Ayrıca 25 Mayıs 2008’de Gülhane Parkı içindeki Has Ahırlar Binası’nda, İstanbul İslam Bilim ve Teknoloji Tarihi Müzesi hizmete girmişti.
İstanbul’un Osmanlılar tarafından fethinden sonra Fatih Sultan Mehmet Sarayburnu’nu surlarla çevirerek Çinili Köşk’ü yaptırmıştır.
Şu anda Türk çini ve seramik örneklerinin sergilendiği Çinili Köşk Müzesi, Fatih Sultan Mehmet’in İstanbul’da yaptırdığı sivil mimari örneklerinin en eskisidir. Yapıdaki Selçuklu etkisi göze çarpmaktadır.
Kapısı üzerindeki çini kitabede inşa tarihinin Miladi 1472 olduğu yazılıdır ancak mimarı bilinmemektedir. Sadrazam Sinan Paşa da III. Murat için buraya ünlü İncili Köşk’ü yaptırmıştır.
İncili Köşk II. Abdülhamit döneminde, Bağdat Demiryolu’nun yapımında yıkılan en güzel köşklerden biridir. Kubbesinden sarkan bir inci demetinden ötürü ‘’İncili Köşk’’ olarak anılıyordu.
Gülhane Parkı 1913 yılında Sultan V. Mehmet tarafından halka açılması için İstanbul Belediye Başkanlığı’na verilmişti.
Osmanlı döneminde Topkapı Sarayı’nın dış bahçesi olan mekân Belediye Başkanı Topuzlu Cemil Paşa döneminde parka dönüştürülmüştü.
Gülhane Parkı, 1950 yıllarında ‘Bahar ve Çiçek Şenlikleri’ ile İstanbulluların en önemli eğlenme ve dinlenme mekânı olmuştu. Şenlik günlerinde Gülhane Parkı’na, Avrupa ülkelerinden getirtilerek kurulan lunapark, kentin her semtinden gelen, her yaştan İstanbullunun ilgisini çekerdi, çekmeye de devam etmektedir.
“Bahar ve Çiçek Şenlikleri”nden bir süre sonra vazgeçilmiş olsa da İstanbul Büyükşehir belediyesi 2001 yılı Temmuz ayında yeniden düzenleme çalışmaları başlatmış ve 26.02.2003 tarihinde tamamlanarak 30.05.2003 tarihinde halkın hizmetine açılmıştır.

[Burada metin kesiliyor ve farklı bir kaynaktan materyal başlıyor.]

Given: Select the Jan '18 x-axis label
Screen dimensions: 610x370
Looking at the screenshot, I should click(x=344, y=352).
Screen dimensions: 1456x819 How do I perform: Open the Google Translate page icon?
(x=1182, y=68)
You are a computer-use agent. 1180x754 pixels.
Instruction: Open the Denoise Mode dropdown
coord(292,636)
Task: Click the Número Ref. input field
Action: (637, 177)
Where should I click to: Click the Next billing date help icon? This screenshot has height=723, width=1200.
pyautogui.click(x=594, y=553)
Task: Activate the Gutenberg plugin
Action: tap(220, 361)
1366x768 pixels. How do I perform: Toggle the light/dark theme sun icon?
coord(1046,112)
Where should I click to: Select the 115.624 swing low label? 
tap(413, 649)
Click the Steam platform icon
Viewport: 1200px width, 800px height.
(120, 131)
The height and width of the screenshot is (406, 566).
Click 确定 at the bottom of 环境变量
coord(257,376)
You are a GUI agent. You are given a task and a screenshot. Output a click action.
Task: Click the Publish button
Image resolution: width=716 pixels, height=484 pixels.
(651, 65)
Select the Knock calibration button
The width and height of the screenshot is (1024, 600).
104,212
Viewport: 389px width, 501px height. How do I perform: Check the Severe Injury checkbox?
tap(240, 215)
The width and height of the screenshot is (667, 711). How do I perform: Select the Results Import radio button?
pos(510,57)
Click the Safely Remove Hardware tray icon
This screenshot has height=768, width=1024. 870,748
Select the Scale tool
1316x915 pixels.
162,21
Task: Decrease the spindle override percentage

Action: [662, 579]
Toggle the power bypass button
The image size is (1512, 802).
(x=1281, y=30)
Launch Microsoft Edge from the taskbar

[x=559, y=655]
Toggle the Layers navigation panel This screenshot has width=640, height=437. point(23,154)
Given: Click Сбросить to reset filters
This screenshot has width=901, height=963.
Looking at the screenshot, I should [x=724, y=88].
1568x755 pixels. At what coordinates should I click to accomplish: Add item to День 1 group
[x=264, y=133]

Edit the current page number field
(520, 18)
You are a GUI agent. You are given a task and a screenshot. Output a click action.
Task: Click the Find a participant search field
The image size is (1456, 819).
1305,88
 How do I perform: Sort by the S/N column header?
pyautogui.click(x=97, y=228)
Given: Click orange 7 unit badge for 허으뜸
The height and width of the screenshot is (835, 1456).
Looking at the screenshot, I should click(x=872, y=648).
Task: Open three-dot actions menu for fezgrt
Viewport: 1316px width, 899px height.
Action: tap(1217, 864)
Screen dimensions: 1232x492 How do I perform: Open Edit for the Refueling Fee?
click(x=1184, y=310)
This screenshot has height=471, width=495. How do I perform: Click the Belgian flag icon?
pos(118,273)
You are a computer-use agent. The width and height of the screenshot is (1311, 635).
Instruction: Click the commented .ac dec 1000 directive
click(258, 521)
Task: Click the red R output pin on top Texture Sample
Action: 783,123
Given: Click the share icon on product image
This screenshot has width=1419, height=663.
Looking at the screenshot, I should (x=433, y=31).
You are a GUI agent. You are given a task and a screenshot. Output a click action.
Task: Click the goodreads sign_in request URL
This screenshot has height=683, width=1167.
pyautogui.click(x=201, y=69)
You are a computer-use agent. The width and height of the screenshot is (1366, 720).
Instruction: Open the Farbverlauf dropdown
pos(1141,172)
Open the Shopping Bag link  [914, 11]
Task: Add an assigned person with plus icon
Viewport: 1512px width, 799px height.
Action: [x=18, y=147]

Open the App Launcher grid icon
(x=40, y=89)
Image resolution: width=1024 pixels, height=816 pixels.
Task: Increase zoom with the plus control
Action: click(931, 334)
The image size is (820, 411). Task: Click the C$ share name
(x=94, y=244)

Düzenleme çalışmalarıyla; parkın iki kapısını birbirine bağlayan ana yol trafiğe kapatılarak yayalaştırılmış ve bir gezi yolu haline getirilmiştir.
Yaya yolları, parkın fiziki yapısı değiştirilmeden, mevcut hatlar korunarak kaplama malzemeleri ve bordürleri yenilenerek düzenlenmiştir.
Parkta bulunan; Hayvanat Bahçesi, Park ve Bahçeler Yemekhanesi, Gülhane Şefliği, Tanzimat Müzesi, mevcut yapılarda konumlanmış idari fonksiyonları içeren birimler ve bunlara bağlı uyuşmayan yapılar kaldırılmıştır.